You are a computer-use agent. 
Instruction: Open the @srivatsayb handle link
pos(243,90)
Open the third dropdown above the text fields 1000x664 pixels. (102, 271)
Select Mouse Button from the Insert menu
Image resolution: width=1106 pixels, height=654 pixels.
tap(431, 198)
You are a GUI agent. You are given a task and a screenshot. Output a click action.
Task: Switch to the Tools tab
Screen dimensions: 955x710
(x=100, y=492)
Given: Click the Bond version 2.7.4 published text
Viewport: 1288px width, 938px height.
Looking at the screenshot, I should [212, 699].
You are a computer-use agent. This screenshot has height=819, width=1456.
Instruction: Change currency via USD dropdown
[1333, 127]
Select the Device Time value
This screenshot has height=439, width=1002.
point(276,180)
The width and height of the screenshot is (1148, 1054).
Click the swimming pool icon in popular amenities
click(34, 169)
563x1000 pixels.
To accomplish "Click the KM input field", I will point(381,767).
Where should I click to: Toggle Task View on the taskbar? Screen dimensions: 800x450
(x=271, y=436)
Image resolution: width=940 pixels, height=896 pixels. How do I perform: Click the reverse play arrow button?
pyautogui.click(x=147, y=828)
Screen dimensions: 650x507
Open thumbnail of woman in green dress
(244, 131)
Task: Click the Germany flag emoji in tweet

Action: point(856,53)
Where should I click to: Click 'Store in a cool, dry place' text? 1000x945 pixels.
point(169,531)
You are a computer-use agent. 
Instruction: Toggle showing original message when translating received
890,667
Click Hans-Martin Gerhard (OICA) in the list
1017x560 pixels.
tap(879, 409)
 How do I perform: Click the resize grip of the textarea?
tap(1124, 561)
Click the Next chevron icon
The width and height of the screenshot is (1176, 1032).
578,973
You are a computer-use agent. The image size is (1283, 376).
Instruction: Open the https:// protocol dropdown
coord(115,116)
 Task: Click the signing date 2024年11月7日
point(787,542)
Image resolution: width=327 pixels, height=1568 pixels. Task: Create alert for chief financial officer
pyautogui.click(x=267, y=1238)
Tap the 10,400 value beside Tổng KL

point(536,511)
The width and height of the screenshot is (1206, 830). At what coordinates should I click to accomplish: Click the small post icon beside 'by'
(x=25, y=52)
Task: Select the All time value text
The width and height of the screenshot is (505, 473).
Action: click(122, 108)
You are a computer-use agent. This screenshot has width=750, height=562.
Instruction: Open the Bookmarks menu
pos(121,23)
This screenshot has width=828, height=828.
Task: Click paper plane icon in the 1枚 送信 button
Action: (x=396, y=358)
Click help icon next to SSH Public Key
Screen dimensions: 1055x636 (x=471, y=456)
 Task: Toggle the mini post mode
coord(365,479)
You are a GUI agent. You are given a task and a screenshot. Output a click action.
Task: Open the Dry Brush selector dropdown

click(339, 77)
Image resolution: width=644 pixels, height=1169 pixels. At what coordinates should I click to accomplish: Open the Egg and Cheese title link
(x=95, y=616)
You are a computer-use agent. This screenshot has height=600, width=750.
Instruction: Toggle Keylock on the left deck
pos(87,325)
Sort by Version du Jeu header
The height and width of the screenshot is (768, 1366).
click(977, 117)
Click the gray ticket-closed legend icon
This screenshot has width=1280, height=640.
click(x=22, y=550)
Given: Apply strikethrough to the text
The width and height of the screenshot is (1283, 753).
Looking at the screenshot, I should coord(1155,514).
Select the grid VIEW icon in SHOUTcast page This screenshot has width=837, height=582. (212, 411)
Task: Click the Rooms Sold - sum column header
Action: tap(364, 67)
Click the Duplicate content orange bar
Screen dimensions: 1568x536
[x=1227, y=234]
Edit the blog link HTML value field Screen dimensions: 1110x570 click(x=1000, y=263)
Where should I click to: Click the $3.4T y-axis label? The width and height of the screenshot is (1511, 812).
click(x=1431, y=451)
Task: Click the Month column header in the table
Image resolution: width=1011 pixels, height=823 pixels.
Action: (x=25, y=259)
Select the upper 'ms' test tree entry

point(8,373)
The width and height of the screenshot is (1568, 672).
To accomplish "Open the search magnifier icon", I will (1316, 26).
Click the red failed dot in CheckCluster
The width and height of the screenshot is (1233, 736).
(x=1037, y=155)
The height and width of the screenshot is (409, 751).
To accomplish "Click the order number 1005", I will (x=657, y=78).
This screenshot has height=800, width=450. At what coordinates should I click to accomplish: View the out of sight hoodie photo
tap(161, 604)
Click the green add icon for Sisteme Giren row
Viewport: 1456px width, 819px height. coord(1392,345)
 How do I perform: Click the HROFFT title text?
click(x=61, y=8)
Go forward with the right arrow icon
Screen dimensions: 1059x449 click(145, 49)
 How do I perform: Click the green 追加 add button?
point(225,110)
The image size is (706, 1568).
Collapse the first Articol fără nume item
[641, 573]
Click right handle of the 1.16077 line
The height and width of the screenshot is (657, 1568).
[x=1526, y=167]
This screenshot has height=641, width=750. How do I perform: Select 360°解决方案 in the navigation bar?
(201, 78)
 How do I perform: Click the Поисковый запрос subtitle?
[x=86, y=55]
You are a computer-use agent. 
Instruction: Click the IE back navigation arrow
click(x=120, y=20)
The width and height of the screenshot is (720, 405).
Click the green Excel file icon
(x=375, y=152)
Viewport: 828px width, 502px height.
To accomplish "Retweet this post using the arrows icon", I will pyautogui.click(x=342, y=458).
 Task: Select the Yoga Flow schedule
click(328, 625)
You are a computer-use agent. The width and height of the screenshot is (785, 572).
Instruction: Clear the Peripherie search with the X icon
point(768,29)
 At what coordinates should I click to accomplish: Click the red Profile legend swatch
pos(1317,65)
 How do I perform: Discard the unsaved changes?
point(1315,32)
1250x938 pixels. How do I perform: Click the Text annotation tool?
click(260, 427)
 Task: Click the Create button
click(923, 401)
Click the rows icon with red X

.....

Only an exact transcription of all the entries will do.

You are a computer-use agent. 
Instruction: Open the @srivatsayb handle link
pos(243,90)
Open the third dropdown above the text fields 1000x664 pixels. (102, 271)
Select Mouse Button from the Insert menu
Image resolution: width=1106 pixels, height=654 pixels.
tap(431, 198)
You are a GUI agent. You are given a task and a screenshot. Output a click action.
Task: Switch to the Tools tab
Screen dimensions: 955x710
(x=100, y=492)
Given: Click the Bond version 2.7.4 published text
Viewport: 1288px width, 938px height.
Looking at the screenshot, I should [212, 699].
You are a computer-use agent. This screenshot has height=819, width=1456.
Instruction: Change currency via USD dropdown
[1333, 127]
Select the Device Time value
This screenshot has height=439, width=1002.
point(276,180)
The width and height of the screenshot is (1148, 1054).
Click the swimming pool icon in popular amenities
click(34, 169)
563x1000 pixels.
To accomplish "Click the KM input field", I will point(381,767).
Where should I click to: Toggle Task View on the taskbar? Screen dimensions: 800x450
(x=271, y=436)
Image resolution: width=940 pixels, height=896 pixels. How do I perform: Click the reverse play arrow button?
pyautogui.click(x=147, y=828)
Screen dimensions: 650x507
Open thumbnail of woman in green dress
(244, 131)
Task: Click the Germany flag emoji in tweet

Action: point(856,53)
Where should I click to: Click 'Store in a cool, dry place' text? 1000x945 pixels.
point(169,531)
You are a computer-use agent. 
Instruction: Toggle showing original message when translating received
890,667
Click Hans-Martin Gerhard (OICA) in the list
1017x560 pixels.
tap(879, 409)
 How do I perform: Click the resize grip of the textarea?
tap(1124, 561)
Click the Next chevron icon
The width and height of the screenshot is (1176, 1032).
578,973
You are a computer-use agent. The image size is (1283, 376).
Instruction: Open the https:// protocol dropdown
coord(115,116)
 Task: Click the signing date 2024年11月7日
point(787,542)
Image resolution: width=327 pixels, height=1568 pixels. Task: Create alert for chief financial officer
pyautogui.click(x=267, y=1238)
Tap the 10,400 value beside Tổng KL

point(536,511)
The width and height of the screenshot is (1206, 830). At what coordinates should I click to accomplish: Click the small post icon beside 'by'
(x=25, y=52)
Task: Select the All time value text
The width and height of the screenshot is (505, 473).
Action: click(122, 108)
You are a computer-use agent. This screenshot has width=750, height=562.
Instruction: Open the Bookmarks menu
pos(121,23)
This screenshot has width=828, height=828.
Task: Click paper plane icon in the 1枚 送信 button
Action: (x=396, y=358)
Click help icon next to SSH Public Key
Screen dimensions: 1055x636 (x=471, y=456)
 Task: Toggle the mini post mode
coord(365,479)
You are a GUI agent. You are given a task and a screenshot. Output a click action.
Task: Open the Dry Brush selector dropdown

click(339, 77)
Image resolution: width=644 pixels, height=1169 pixels. At what coordinates should I click to accomplish: Open the Egg and Cheese title link
(x=95, y=616)
You are a computer-use agent. This screenshot has height=600, width=750.
Instruction: Toggle Keylock on the left deck
pos(87,325)
Sort by Version du Jeu header
The height and width of the screenshot is (768, 1366).
click(977, 117)
Click the gray ticket-closed legend icon
This screenshot has width=1280, height=640.
click(x=22, y=550)
Given: Apply strikethrough to the text
The width and height of the screenshot is (1283, 753).
Looking at the screenshot, I should coord(1155,514).
Select the grid VIEW icon in SHOUTcast page This screenshot has width=837, height=582. (212, 411)
Task: Click the Rooms Sold - sum column header
Action: tap(364, 67)
Click the Duplicate content orange bar
Screen dimensions: 1568x536
[x=1227, y=234]
Edit the blog link HTML value field Screen dimensions: 1110x570 click(x=1000, y=263)
Where should I click to: Click the $3.4T y-axis label? The width and height of the screenshot is (1511, 812).
click(x=1431, y=451)
Task: Click the Month column header in the table
Image resolution: width=1011 pixels, height=823 pixels.
Action: (x=25, y=259)
Select the upper 'ms' test tree entry

point(8,373)
The width and height of the screenshot is (1568, 672).
To accomplish "Open the search magnifier icon", I will (1316, 26).
Click the red failed dot in CheckCluster
The width and height of the screenshot is (1233, 736).
(x=1037, y=155)
The height and width of the screenshot is (409, 751).
To accomplish "Click the order number 1005", I will (x=657, y=78).
This screenshot has height=800, width=450. At what coordinates should I click to accomplish: View the out of sight hoodie photo
tap(161, 604)
Click the green add icon for Sisteme Giren row
Viewport: 1456px width, 819px height. coord(1392,345)
 How do I perform: Click the HROFFT title text?
click(x=61, y=8)
Go forward with the right arrow icon
Screen dimensions: 1059x449 click(145, 49)
 How do I perform: Click the green 追加 add button?
point(225,110)
The image size is (706, 1568).
Collapse the first Articol fără nume item
[641, 573]
Click right handle of the 1.16077 line
The height and width of the screenshot is (657, 1568).
[x=1526, y=167]
This screenshot has height=641, width=750. How do I perform: Select 360°解决方案 in the navigation bar?
(201, 78)
 How do I perform: Click the Поисковый запрос subtitle?
[x=86, y=55]
You are a computer-use agent. 
Instruction: Click the IE back navigation arrow
click(x=120, y=20)
The width and height of the screenshot is (720, 405).
Click the green Excel file icon
(x=375, y=152)
Viewport: 828px width, 502px height.
To accomplish "Retweet this post using the arrows icon", I will pyautogui.click(x=342, y=458).
 Task: Select the Yoga Flow schedule
click(328, 625)
You are a computer-use agent. The width and height of the screenshot is (785, 572).
Instruction: Clear the Peripherie search with the X icon
point(768,29)
 At what coordinates should I click to accomplish: Click the red Profile legend swatch
pos(1317,65)
 How do I perform: Discard the unsaved changes?
point(1315,32)
1250x938 pixels. How do I perform: Click the Text annotation tool?
click(260, 427)
 Task: Click the Create button
click(923, 401)
Click the rows icon with red X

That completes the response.